Extracted entries:
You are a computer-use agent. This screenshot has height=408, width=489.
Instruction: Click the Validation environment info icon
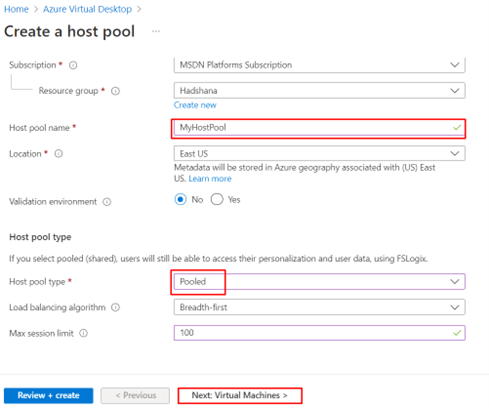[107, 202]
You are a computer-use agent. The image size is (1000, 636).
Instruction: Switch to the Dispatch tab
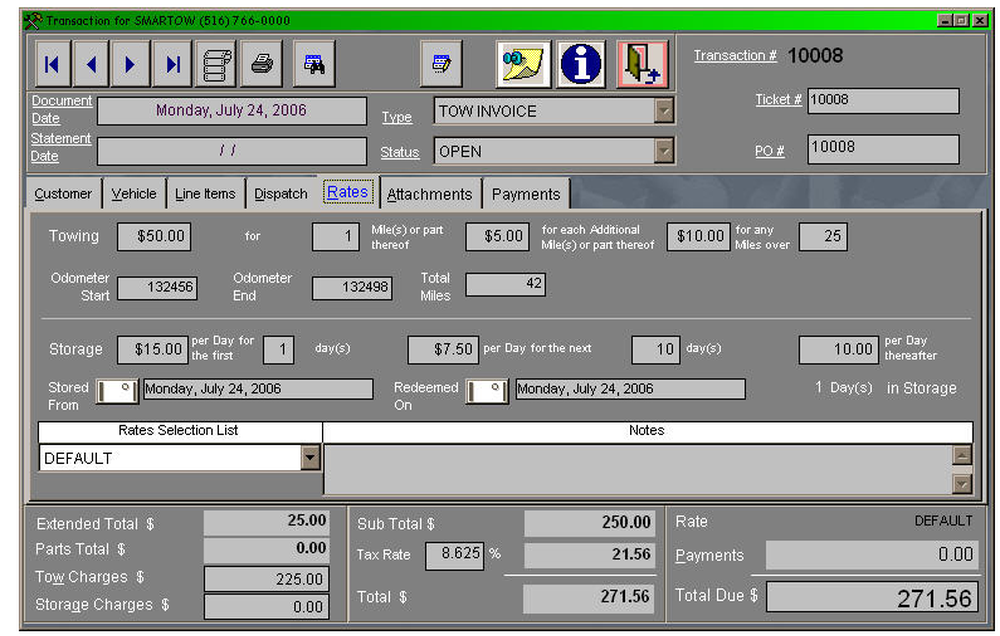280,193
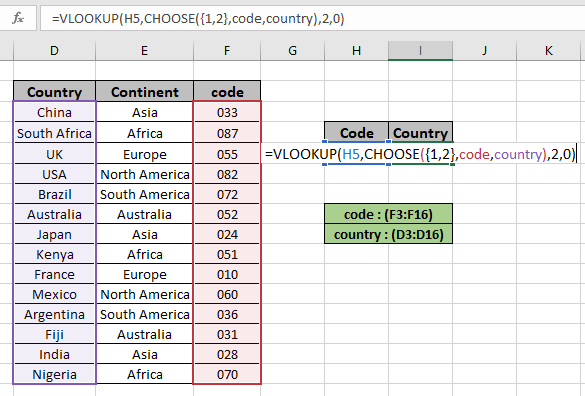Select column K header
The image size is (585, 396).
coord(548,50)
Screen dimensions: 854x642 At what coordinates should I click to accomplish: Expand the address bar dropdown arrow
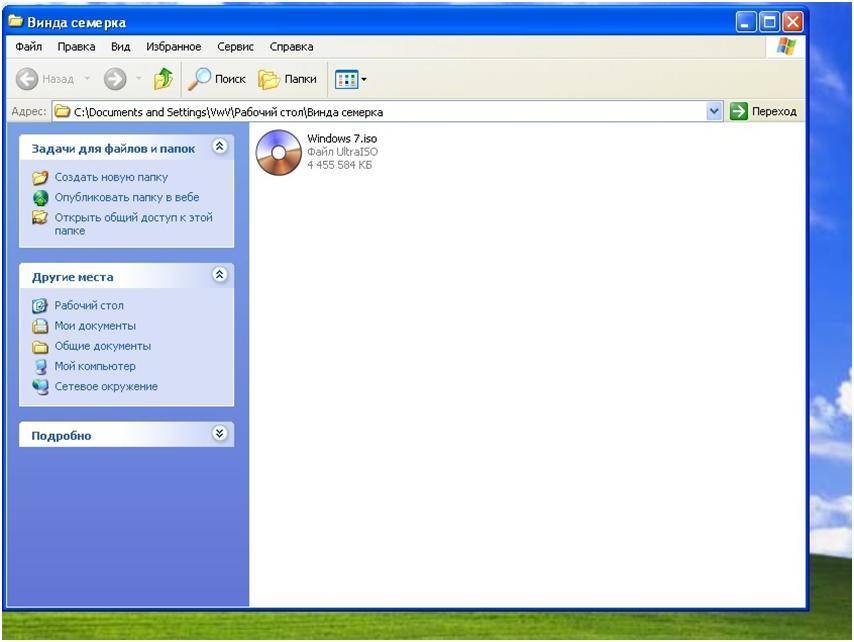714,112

* * *

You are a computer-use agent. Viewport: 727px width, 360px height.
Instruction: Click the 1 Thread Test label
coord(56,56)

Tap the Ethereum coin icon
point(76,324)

Try it: Whenever "height" shows up in a line of the listing, copy that whole line.

Task solution:
You are a computer-use agent. This screenshot has height=408, width=489.
You are a computer-use agent. Viewport: 727px width, 360px height.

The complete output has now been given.